I want to start out by saying that I am really new to C and have not been able to find an answer to this question yet. It is for a school project and my teacher has not been very helpful.
I wanted to know how to use a switch statement with a multidimensional array. For example, say we have this array:
int arr[3][5] = {{1, 3, 1, 1, 2}, {1, 2, 4, 5, 6}, {6, 3, 4, 3, 5}};
How would I use a switch statement in order to locate the individual rows and check for certain criteria within them?
Edit: I think it is best if I clarify a bit. I want to check the conditions of the elements in each row, not just the individual elements themselves.

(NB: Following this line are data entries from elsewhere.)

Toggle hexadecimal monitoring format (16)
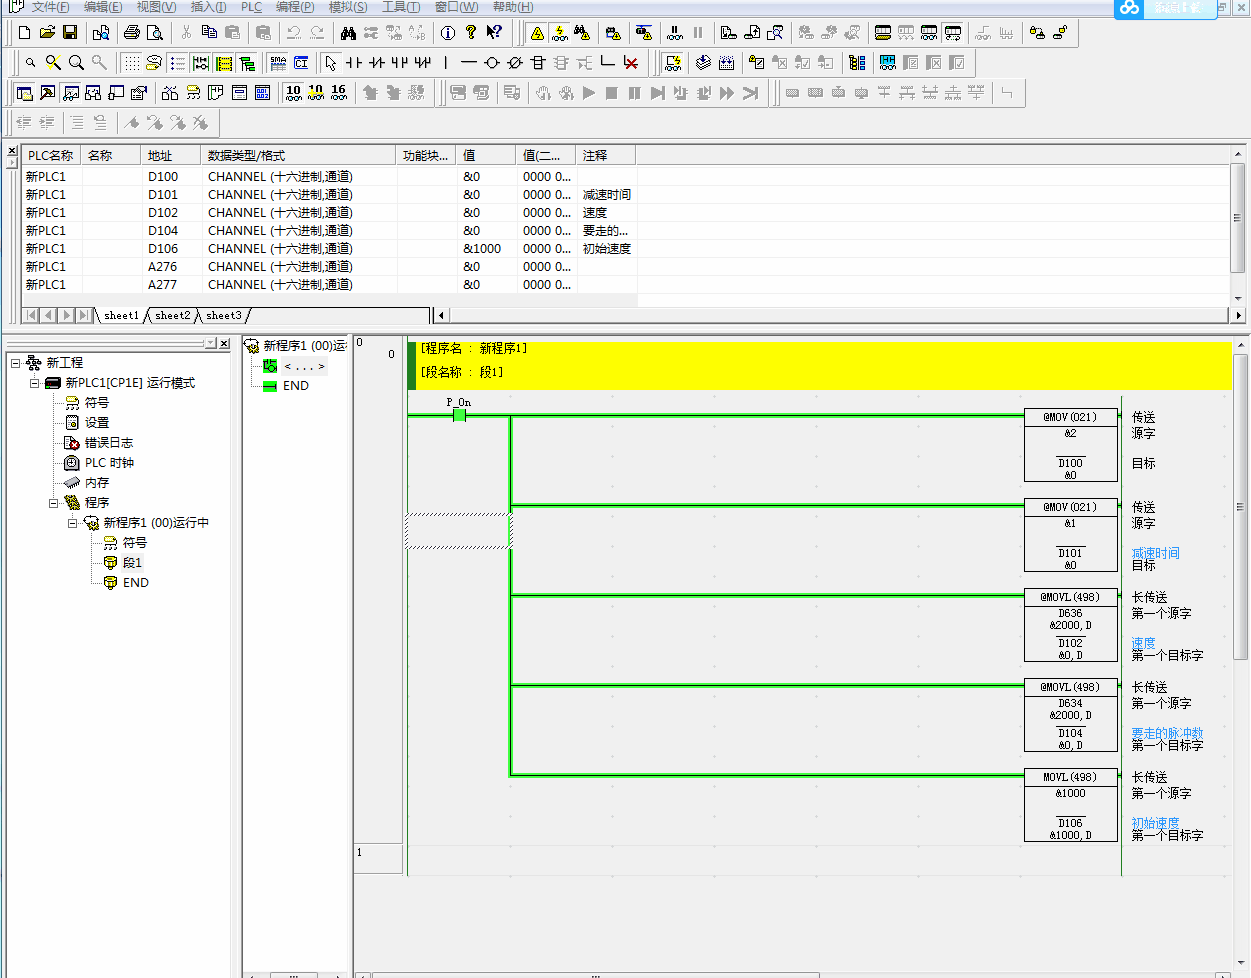Viewport: 1251px width, 978px height. 339,93
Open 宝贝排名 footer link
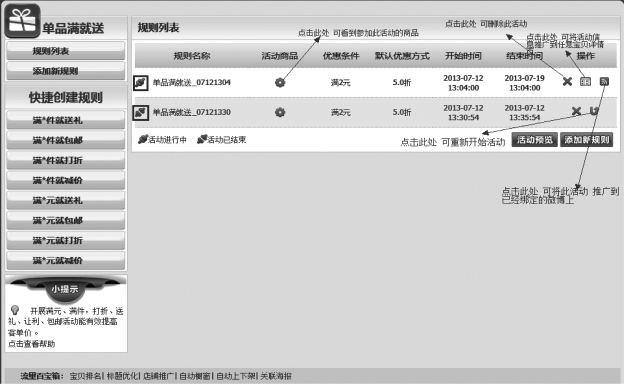This screenshot has width=624, height=384. (x=85, y=376)
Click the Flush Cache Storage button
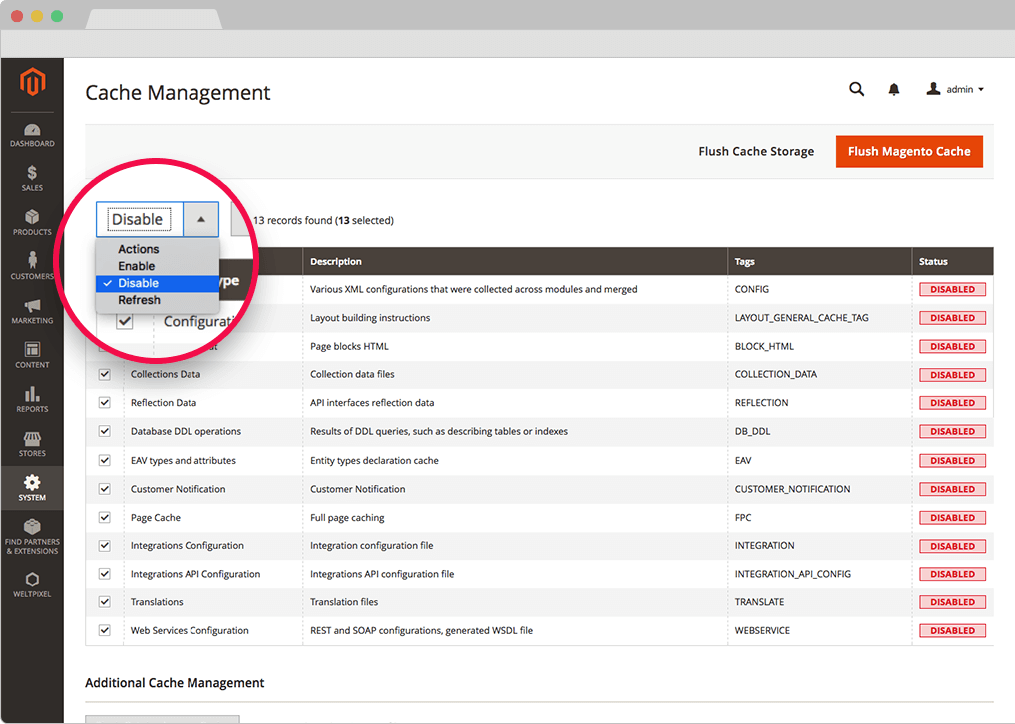 tap(756, 152)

So I may check if there are 1's in the first subarray, check for 3's in the second subarray, and check for 4's in the last subarray.

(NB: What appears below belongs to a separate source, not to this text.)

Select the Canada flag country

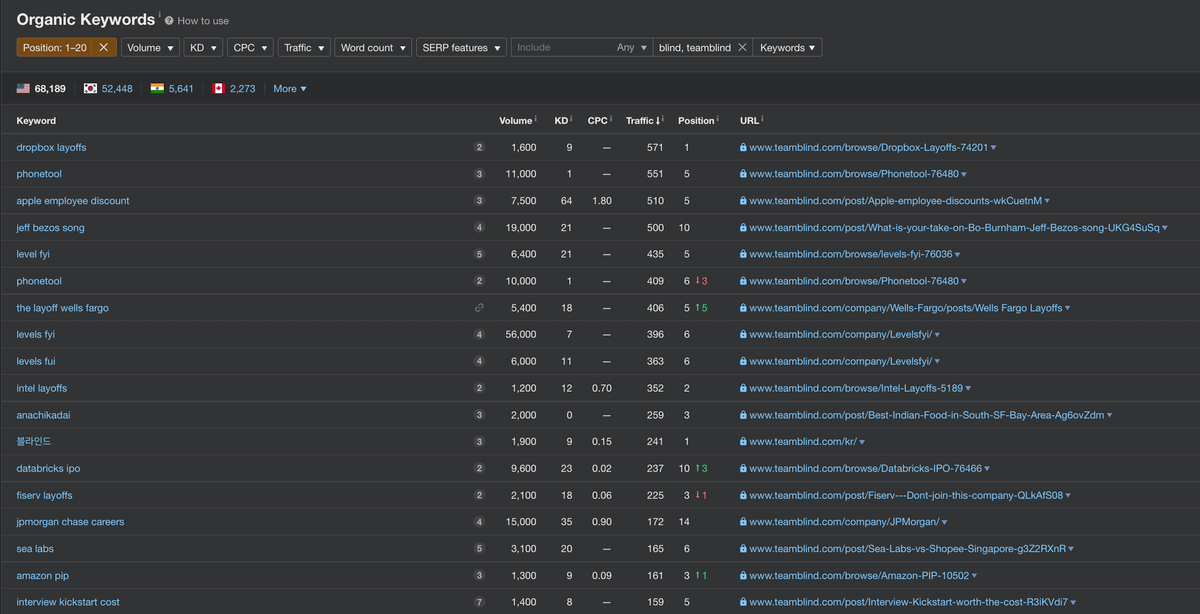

CodePudding user response:
Short answer; you wouldn't. swtich is not the right tool for the job. You are searching for some criteria right? In the absence of a specific criteria, lets say that you are interested in if the sub array contains a 1.
We can formulate this with a function:
bool contains_a_1(int arr[5]) {
return std::any_of( // This is an algorithm that will check if any of them
// match the predicate below
std::begin(arr), std::end(arr), // This is the range to check over
[](int v) { return v == 1; } // This is a simple lambda function that tells the
// algorithm what we are looking for.
);
Now we have a function that checks our condition. So now we need to check it, but how? If we want to check if any of the arrays in our array meet this condition, we have already seen a thing that can help us with this, std::any_of:
int arr[3][5] = {{1, 3, 1, 1, 2}, {1, 2, 4, 5, 6}, {6, 3, 4, 3, 5}};
bool there_is_a_one_somewhere = std::any_of(std::begin(arr), std::end(arr), contains_a_1);
Or maybe you want this bool for each value in the array:
std::array<bool, 3> contains_1;
std::transform(std::begin(arr), std::end(arr), std::begin(contains_1), contains_a_1);
Or maybe you want to do something else? Well, there is probably an algorithm for that! You just need to find the right one here in <algorithm>.

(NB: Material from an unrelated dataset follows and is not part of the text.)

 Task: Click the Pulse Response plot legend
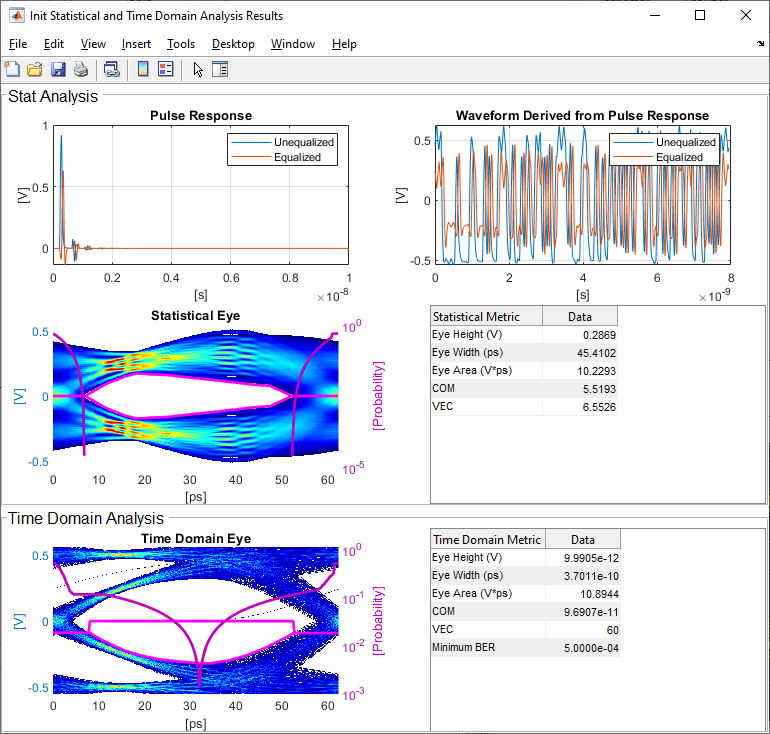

CodePudding user response:
So I may check if there are 1's in the first subarray, check for 3's in the second subarray, and check for 4's in the last subarray.
You can use for loops to iterate over the rows and std::find to check whether the subarray contains a particular element or not as shown below:
#include <iostream>
#include <algorithm>
int main()
{
int arr[3][5] = {{1, 3, 1, 1, 2}, {1, 2, 4, 5, 6}, {6, 3, 4, 3, 5}};
//iterate over rows
for(auto &row: arr)
{
bool exists = std::find(std::begin(row), std::end(row), 1) != std::end(row); //check if 1 is present in the current row
std::cout<<"element "<<(exists?"is present":"not present")<<std::endl;
}
}
In the above code, we have checked whether 1 is present in the subarray or not. Similarly you can check for other values like 3 or 4.